Of course, the Anatolian Thebes brings up another point: just because in historical times there were only two Thebes, the Greek one and the Egyptian one, that doesn’t mean there couldn’t have been more of them in the Mycenaean era in which the myths began to form. Perhaps there used to be another Thebes in Greece, and it was to that city that Amphitryon and Alcmene moved when they left Tiryns.
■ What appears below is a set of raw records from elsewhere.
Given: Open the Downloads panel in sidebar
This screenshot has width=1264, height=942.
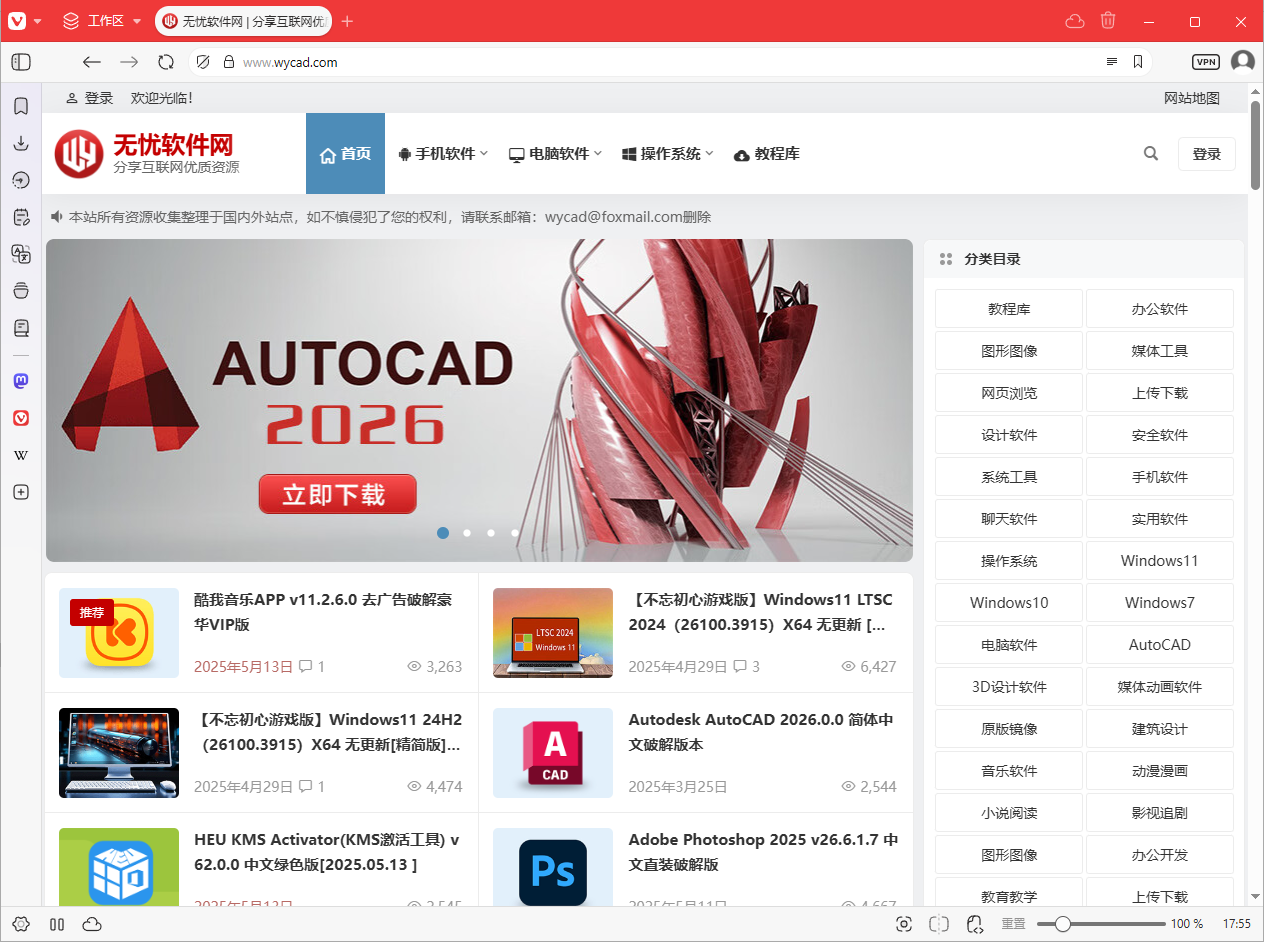Looking at the screenshot, I should click(21, 143).
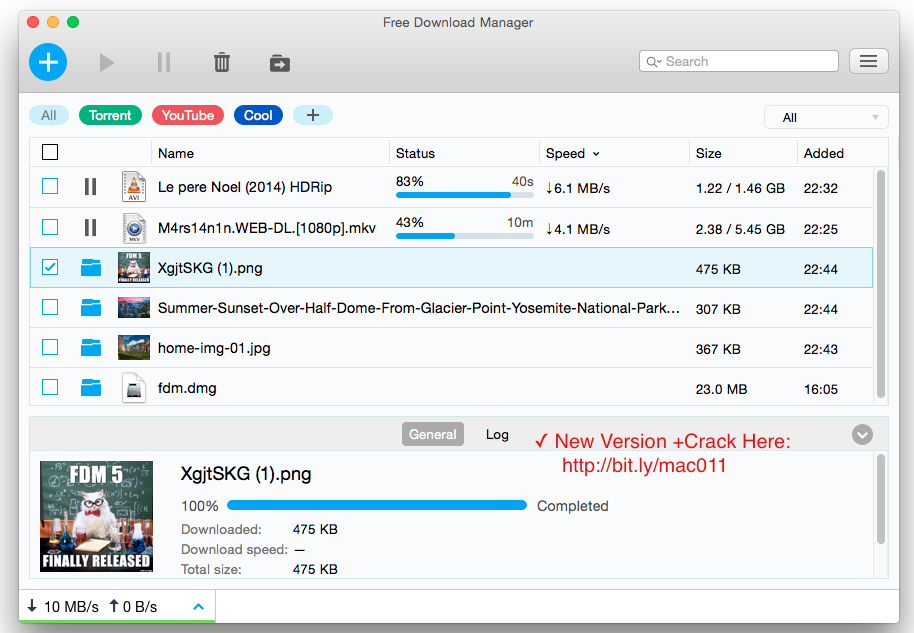Click the YouTube filter button
914x633 pixels.
point(187,114)
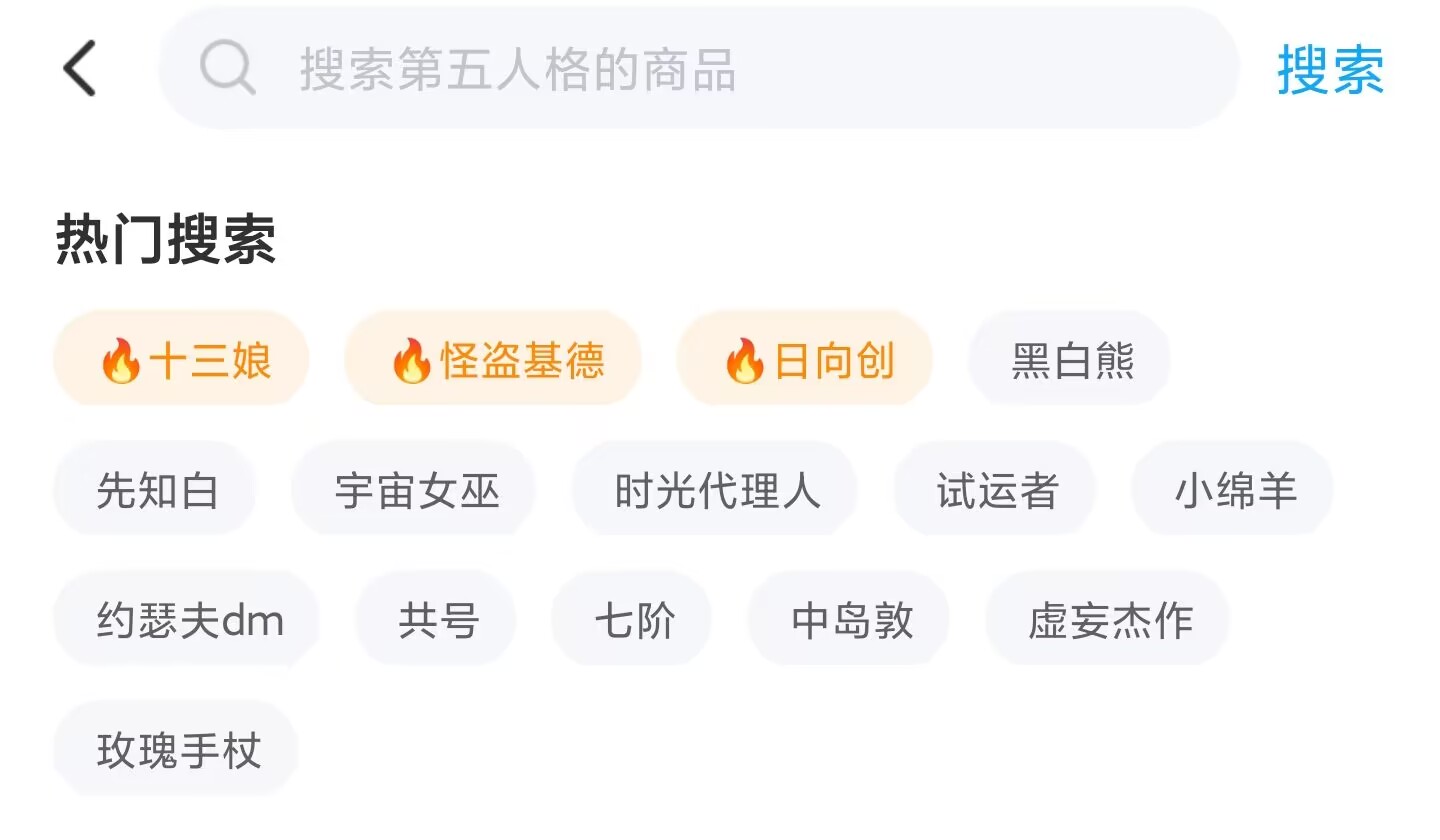The width and height of the screenshot is (1440, 840).
Task: Tap the 先知白 search suggestion
Action: coord(156,490)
Given the utter disconnect between Heracles and the Theban Cycle (how could his entire life come in the gaps while Creon was ruling?), I think it seems most likely that he was not originally associated with the same Thebes as Oedipus and his family. Maybe there used to be an Argive Thebes, which would make a lot more sense in many ways: for good or ill, Heracles is always connected to Hera, and Argos was her region of Greece, plus then his family wouldn’t have fled so far. On the other hand, if he was Peloponnesian, it would make less sense for him to be an Argonaut, since the Argo‘s crew was largely Thessalian — at least originally.
I’d have to check the Catalog of Ships in the Iliad to see if there are any other cities named Thebes listed, but I’m pretty sure there aren’t, so if I’m right and Heracles used to come from an entirely different Thebes, it was already lost and forgotten by the time the Catalog of Ships was first composed. And that was a part of the Iliad that the poet inherited from generations of earlier bards, considering it’s describing the Mycenaean power landscape, not the Archaic one that was in place when the epic itself was composed. So if there isn’t another Thebes in the Catalog of Ships, then for Heracles to have originally been associated with a different Thebes, his story would have to be really freakin’ old. Unless he was originally from Egyptian Thebes. That’s an entirely different matter…but I don’t know if the Greeks ever assumed that the Egyptian cities were city-states like their own, so…yeah, that’s a problem.
Another problem, of course, is that fact that Tiresias is lightly involved in the story of Heracles’ conception, at least in some versions, which rather requires him to have been born (and conceived) in that Thebes.
Ultimately, what bothers me about this little conundrum is how I’m going to handle the life of Heracles in my myth re-tellings. I need to figure out what to do about that, because if he’s from the same Thebes as Oedipus, then why doesn’t he get involved in all of that? What’s the timing? If he’s from a different Thebes, then it’s a little easier to work out the chronology. Or rather, the precise chronology is of little relevance, so I don’t have to stress about it. (I just have to explain what Tiresias is doing in a Thebes other than the one he lives in.)